If you’ve been anywhere near newspapers the past week or so you can’t have failed to have noticed the untimely deaths of many young people. I wrote only a few posts back about the sister of Missy’s best friend, killed as she deliberately ran into traffic on a busy interstate.
You have perhaps read of the gap year students killed in Thailand, the father of one saying ‘I am absolutely devastated. I did not know human bodies could produce so many tears. It is such an intense pain that will never go away.’
You may have noticed a small headline tucked away this morning reading ‘British climbers fall to deaths in French Alps‘. This story is devastating for us as we received a phone call from the parents of one of the climbers yesterday morning, two of our oldest, closest and dearest friends.
I know what the news has done to us and it’s nothing compared to the agony they and their two other sons are enduring, as they wait for the return of their beloved youngest son and brother, flying home today.
To answer the phone and hear the broken, heart-rending keening of a mother telling you her child is dead breaks something inside the soul of every mother. It is not how things are supposed to be and we pray it will never happen to our family, our friends, but we know it will happen to someone.
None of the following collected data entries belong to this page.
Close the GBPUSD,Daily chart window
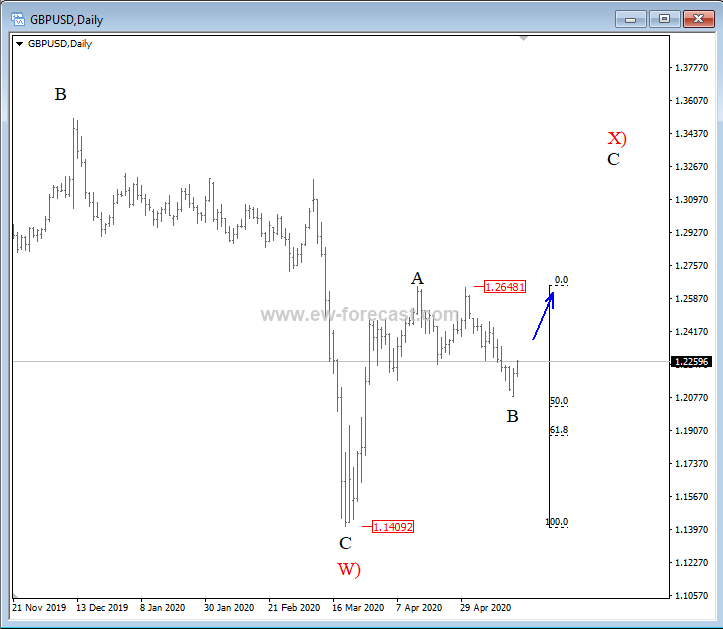 (693, 18)
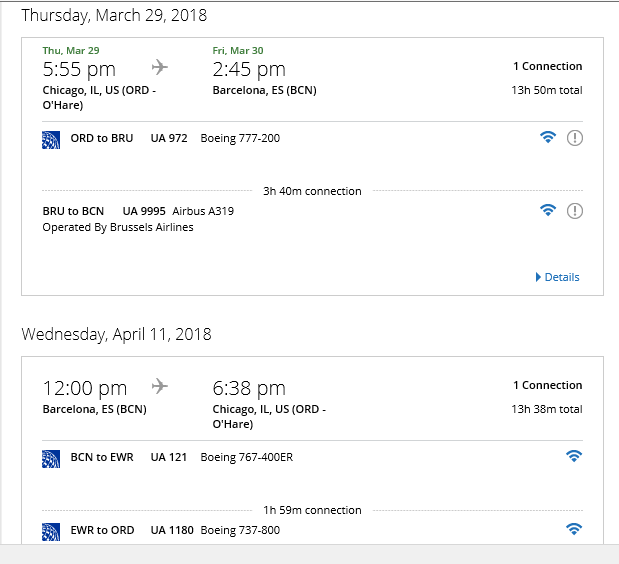The height and width of the screenshot is (564, 619).
Task: Click the Wi-Fi icon for UA 9995
Action: 548,210

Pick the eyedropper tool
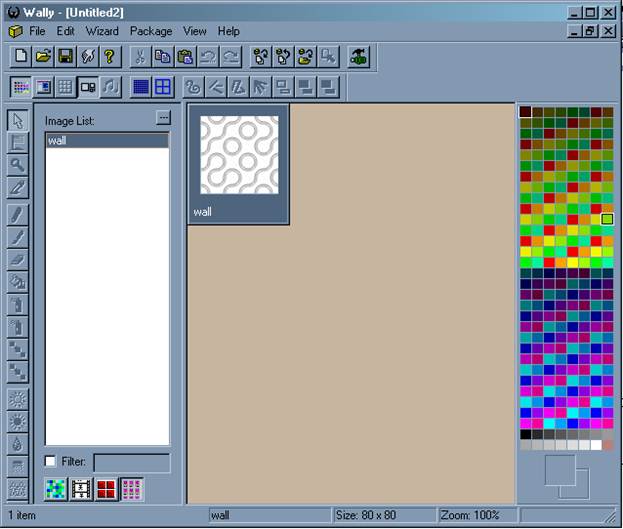[17, 187]
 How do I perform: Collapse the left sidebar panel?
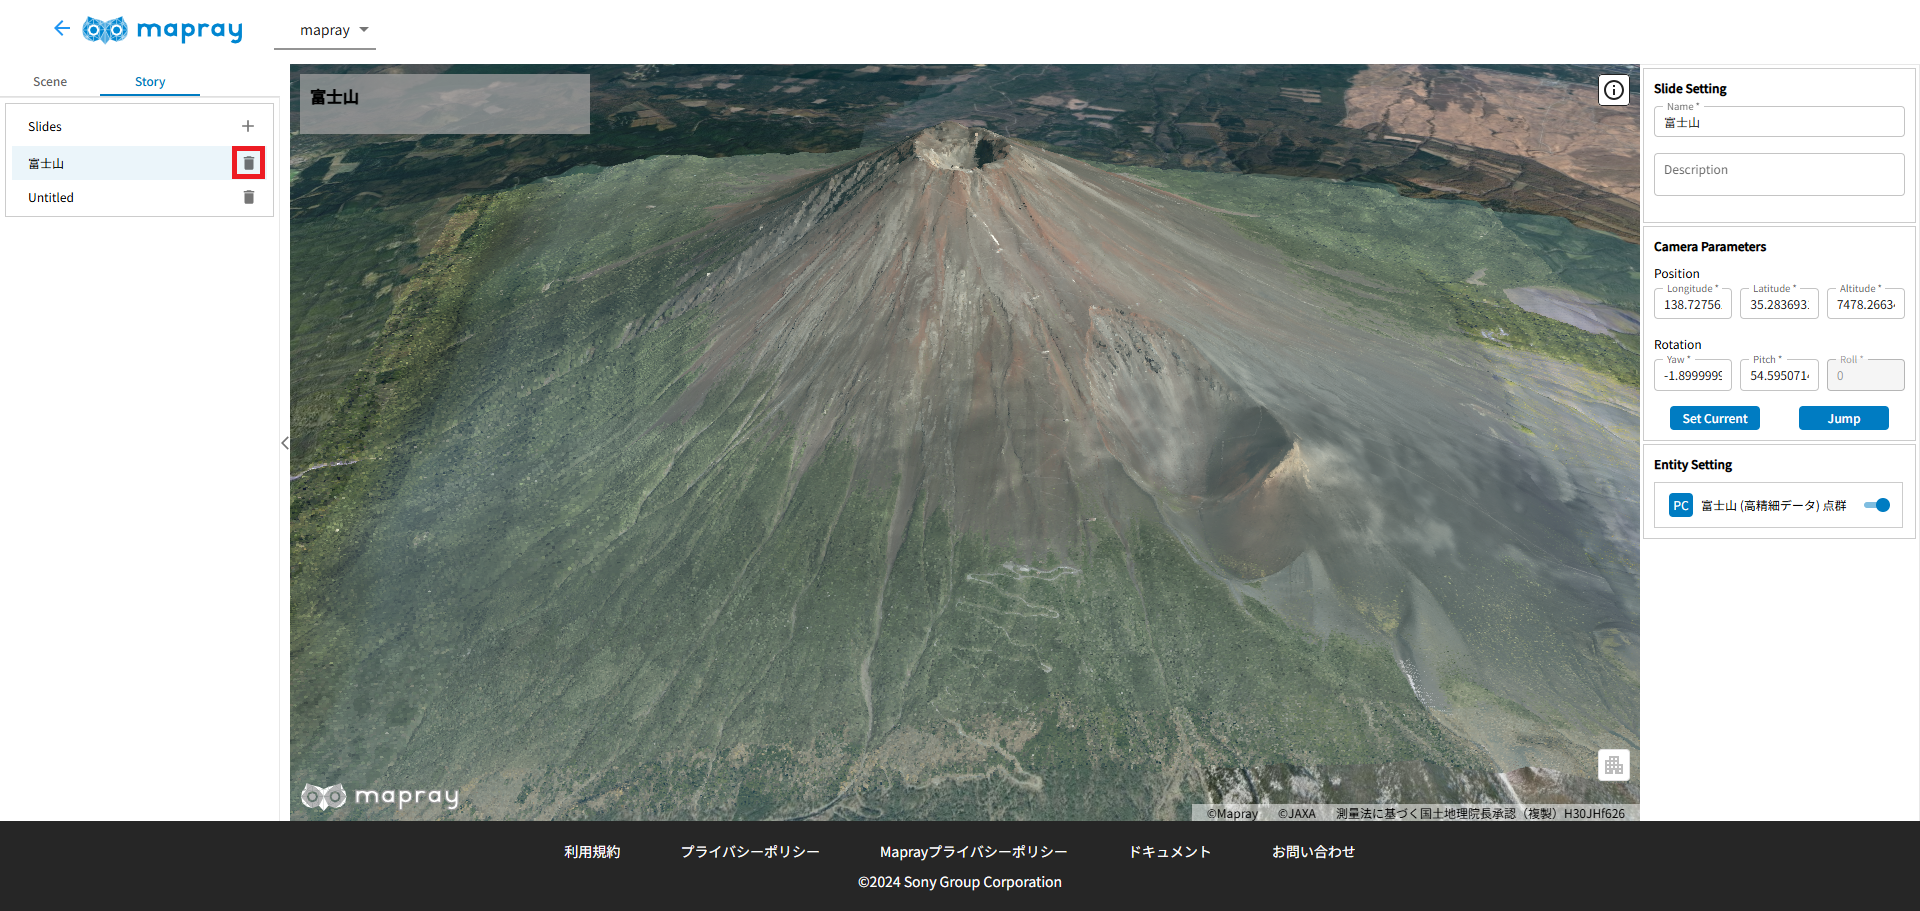tap(285, 443)
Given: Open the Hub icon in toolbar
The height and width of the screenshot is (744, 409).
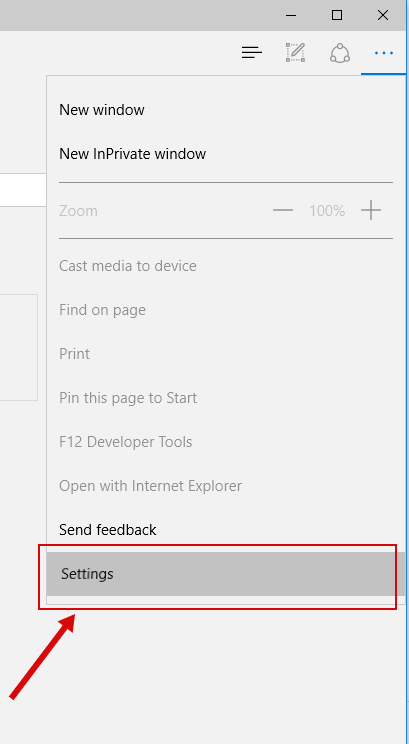Looking at the screenshot, I should [251, 52].
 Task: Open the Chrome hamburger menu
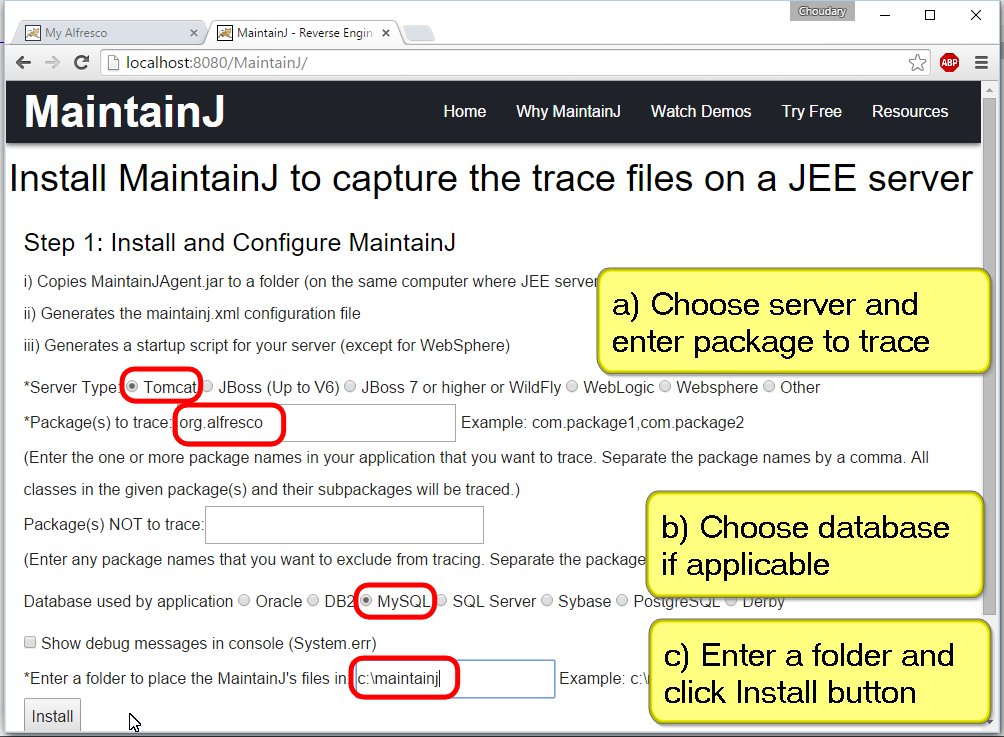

I don’t need to outline the thoughts of what can never be for this family now one of them is no longer there. We all have those thoughts in our heads during awful times when children are injured or ill, the paralysing fears of what life would be without them.
Then children become adults, make their own choices have their own lives. In this case the choices were always good. Duke of Edinburgh Awards Scheme, hockey player for Yorkshire, talented musician, skydiver, a trip to South America at 17 to help others, paid for out of money earned himself. A gap year working to earn money to go back to South America with his (slightly older) twin brother to climb in the Andes.
A return to the UK and university with every moment spent getting money together to head each summer to Chamonix and Mont Blanc. He has climbed there the last three summers and trained as a climbing instructor. Fit, healthy, loving life. This summer extra-special; final exams done, his life ahead of him as a Phyiotherapist.
This was someone who lived more in his short life than many who are decades older. He took life by the horns, lived his dreams and challenged himself, always. He was happy, energetic and engaged. I know because I first saw him at a few days old and watched him grow alongside my own children.
Our families have vacationed together and the twins on the last two have taken Harry and hiked up mountains, down gorges and shared the passion of their lives with him in both the US and Europe. They have been, and still are, Harry’s heroes.
Today tributes are filling his Facebook page from friends all over the world. I hope one day his parents will read them and see him through the eyes of his peers; a fantastic friend, a team player, empathetic, caring and fun.
I hope one day, many, many tears from now, our friends will take comfort from knowing their son died doing the thing he loved most, but not now, not anytime soon.
Now is the dark time, the bleakest days they will ever experience, a living nightmare, when each brief, exhausted moment of sleep will be followed by the waking and realisation all over again, that their child is gone.
As George Mallory said: “The greatest danger in life is not to take the adventure”. A noble thought for the individual but I’m not sure if, today, I can agree. All I can think of is my friends’ grief, pain and loss and know there is nothing I can do to ease it except walk with them through the darkness in honour of their son.